Friday 18 January 2013

Tinned spag

The snow on the ground today brings back memories of Aunt Joy who lived at the bottom of a series of zig-zagging tree-lined lanes in Surrey. Little Coldharbour, the house was called. Dark woods behind, brown fields in front. Whenever there was snow at Little Coldharbour, our mother told us, the road became impassable. Half a century before, Aunt Joy had fallen ill with double pneumonia, following a blizzard. Her mother, Ellen, my great grandmother, had had to walk along the tops of the holly hedges to summon medical help. Although we rarely, if ever, had to contend with snow ourselves, visits to see her were not without a sense of adventure. My mother was not particularly talented at driving or finding the way anywhere, and so there was always an unbreathed tension: would we ever get there? "Signs for Penge", muttered my mother. That name grew to have the resonance of the golden gate to Samarkand.

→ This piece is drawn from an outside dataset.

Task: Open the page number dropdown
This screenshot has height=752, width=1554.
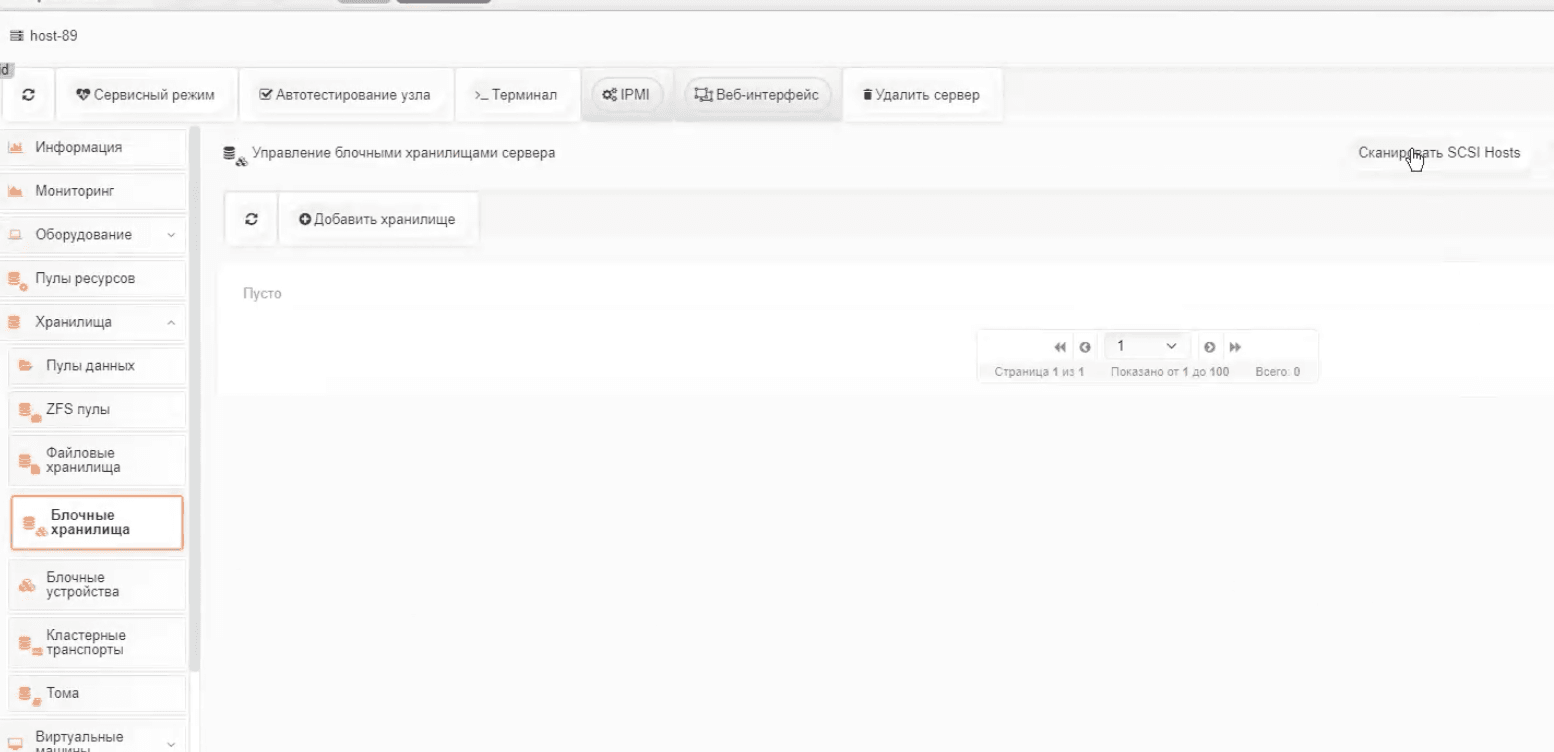Action: [1146, 346]
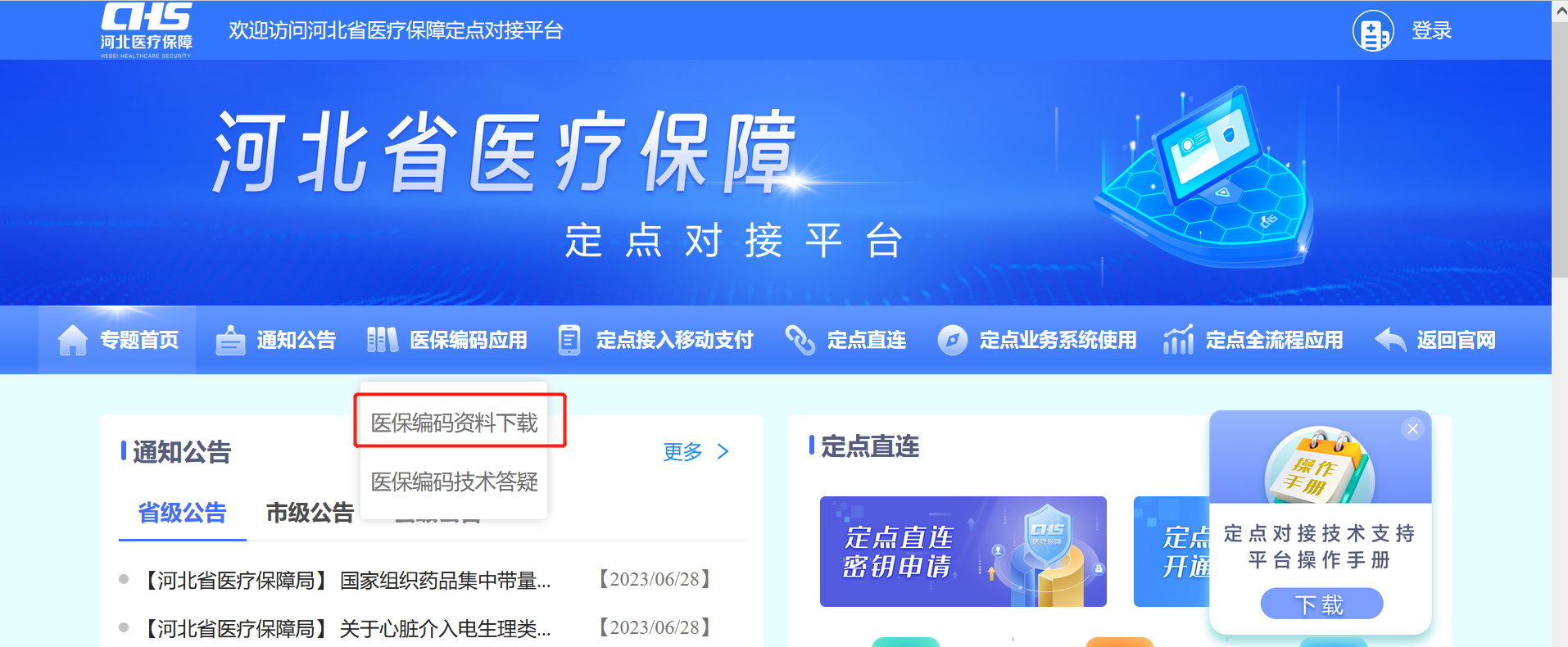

Aunt Joy was usually stretched on the day bed in her sun room as we arrived at last at Little Coldharbour. Grapevines hung from the ceiling but I never saw any grapes. There was a set of eight bells on the wall with a stick, inviting any passer-by to play a scale. Beyond the sun room was a windowless room stuffed with books, sofas and blankets. It was inside that darkened sitting room that Aunt Joy's sweet cupboard was located. Inside, row upon row of jars, as though it were a miniature sweet shop. Sherbet lemons. Dolly Mixture. Mint Imperials. Pear drops. My brother and I were allowed free licence to delve among the jars and choose, which we would do, repeatedly, during visits. Even our mother was indulgent on such occasions, despite her general antipathy towards "sugary sweets" and, worse still in her eyes, "cheap sweets": "You'll rot your teeth."

Aunt Joy was also fond of allowing us to guzzle fizzy drinks. "Kids' booze, I call it", she would announce, brandishing a bottle of lemonade. "I always think it's unfair for you to have nothing while the adults are all boozing away." Another Aunt Joy treat was one of her famous Ice Cream Sodas. Drunk using a straw: cream soda in the glass followed by a scoop of vanilla ice cream. When our mother was out of the room, Aunt Joy would encourage my brother to blow bubbles in his glass.

Those, then, were the between meal snacks. What about the main meals? Aunt Joy had a number of favourite sayings, now sounding slightly ominous. They included: "I've always been a good cook" and "I've always liked experimenting with food." The experiments were conducted in her rather grubby and damp kitchen. At its rear was a larder to make your heart sink. Row upon row of tins. Tinned beansprouts, tinned meatballs, tinned cream, tinned condensed milk. It was exactly the same larder which had entranced her little nieces - my mother and her younger sister - when they had gone to stay in Bletchingley in the early fifties. At supper time, Aunt Joy would say: "Like some spag? Or baked beans?" According to my aunt CeCe: "We always had tinned spag as we weren't allowed it at home. We adored it."

As adults, though, those nieces' tastes developed into deep distrust of anything emanating from Aunt Joy's kitchen. For instance, her "Chinese" cooking, consisting of rare chicken drenched in Cook-In Sauce, soggy sticky boiled rice and those tinned beansprouts cooked until they were flabby wisps ("I've always liked foreign grub"). Or grey sausages which she’d boiled instead of frying them. But we, the great nephews and great nieces, loved it. My cousin Tom used to say indignantly "But I LOVE Aunt Joy's cooking", whenever anyone suggested the contrary.

The last time I recall visiting Aunt Joy was to pick her up to take her to her niece's wedding reception in the neighbouring county. The same niece who remembered loving the tinned spag. My mother's mini had something wrong with it on the day and the added weight of Aunt Joy caused the car to splutter in indignation. At the foot of one hill, my mother had to get us out of the car to walk to the top. The reception over – no tinned spag in sight - we dropped Aunt Joy at Little Coldharbour for the last time. In her absence, the little car sped away without difficulty.